Giovedì 14 maggio, una ragazzina è stata colpita alla schiena da un suo bambino senegalese di dodici anni, che le ha causato una contusione con una prognosi di venti giorni all’esterno di una scuola media di Terni.
A dare l’allarme erano i carabinieri della città che stanno ancora indagando sull’accaduto, e che avevano spiegato un po’ la situazione: secondo questi ultimi il bambino, in Italia da poco più di un mese e che frequenta la scuola da non più di una ventina di giorni, ha aggredito la sua coetanea poiché non voleva che indossasse il crocifisso che aveva al collo. La causa di queste lesioni sarebbe stata quindi di tipo religioso.
Il padre del bambino, però, smentisce tutto e afferma, invece, che “con quello che è successo la religione non c’entra niente. La verità è che mio figlio è stato preso di mira con insulti razzisti e aggressioni fisiche fin da quando è arrivato in classe. E anche giovedì mattina è successo. E lo ha picchiato anche la bambina, insieme ad altri due compagni. Quello che è successo all’uscita da scuola è stata una reazione a quello che era successo la mattina”.
L’uomo vuole precisare che l’intera vicenda gli è stata raccontata dal proprio figlio nel pomeriggio successivo all’aggressione: è stato richiamato dalle maestre poiché dava fastidio, ma al padre è stata negata la possibilità di parlargli tramite telefono.
Poi spiega che al bambino non avrebbe mai potuto dar fastidio il crocifisso dal momento che frequenta quotidianamente la parrocchia. E continua con la spiegazione dei dettagli dei modi in cui il bambino è stato accolto nella classe: insultato e picchiato.

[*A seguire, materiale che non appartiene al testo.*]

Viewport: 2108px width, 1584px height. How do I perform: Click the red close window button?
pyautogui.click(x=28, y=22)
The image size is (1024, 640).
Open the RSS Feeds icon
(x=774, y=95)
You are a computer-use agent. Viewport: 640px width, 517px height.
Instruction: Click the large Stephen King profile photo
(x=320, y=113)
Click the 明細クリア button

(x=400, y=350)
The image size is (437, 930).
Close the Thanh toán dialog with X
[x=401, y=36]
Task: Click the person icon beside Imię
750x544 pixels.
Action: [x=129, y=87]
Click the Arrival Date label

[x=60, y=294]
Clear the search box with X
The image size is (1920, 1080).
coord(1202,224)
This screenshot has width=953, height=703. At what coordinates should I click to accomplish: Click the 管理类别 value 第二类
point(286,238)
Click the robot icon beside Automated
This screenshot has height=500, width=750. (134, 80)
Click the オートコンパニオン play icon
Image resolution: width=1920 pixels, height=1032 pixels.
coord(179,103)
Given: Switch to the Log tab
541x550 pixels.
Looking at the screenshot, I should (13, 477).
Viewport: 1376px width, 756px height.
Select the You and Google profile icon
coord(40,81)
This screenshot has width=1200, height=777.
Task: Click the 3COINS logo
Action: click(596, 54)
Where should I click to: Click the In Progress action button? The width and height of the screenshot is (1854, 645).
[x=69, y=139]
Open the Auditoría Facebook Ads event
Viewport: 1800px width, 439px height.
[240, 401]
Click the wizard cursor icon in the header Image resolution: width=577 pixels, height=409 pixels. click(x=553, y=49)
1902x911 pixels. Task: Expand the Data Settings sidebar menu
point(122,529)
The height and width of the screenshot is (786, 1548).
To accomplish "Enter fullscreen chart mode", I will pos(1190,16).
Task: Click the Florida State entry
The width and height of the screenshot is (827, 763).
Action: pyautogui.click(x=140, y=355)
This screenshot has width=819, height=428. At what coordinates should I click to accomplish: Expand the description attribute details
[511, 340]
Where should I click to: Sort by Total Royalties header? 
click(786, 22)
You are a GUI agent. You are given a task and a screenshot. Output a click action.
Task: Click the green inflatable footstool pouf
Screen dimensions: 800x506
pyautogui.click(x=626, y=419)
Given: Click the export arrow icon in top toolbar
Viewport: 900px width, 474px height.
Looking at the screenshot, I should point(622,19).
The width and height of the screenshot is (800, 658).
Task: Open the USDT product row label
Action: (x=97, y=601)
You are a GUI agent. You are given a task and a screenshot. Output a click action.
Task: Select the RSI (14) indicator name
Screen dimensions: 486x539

Queste potrebbero essere le cause che lo hanno spinto a reagire in quel modo.
Anche la preside dell’Istituto sottolinea che non crede assolutamente alla faccenda religiosa, e che quindi non c’entri niente con il crocifisso.
L’unico rammarico dell’uomo è quello di non aver avuto la possibilità di parlare con il proprio figlio e cercare di calmarlo; nonostante la vicenda tuttavia, non ha nessuna intenzione di non mandare più il bambino a scuola poiché, come ogni altro bambino, deve imparare a leggere e scrivere e non chiederà neanche di cambiare classe.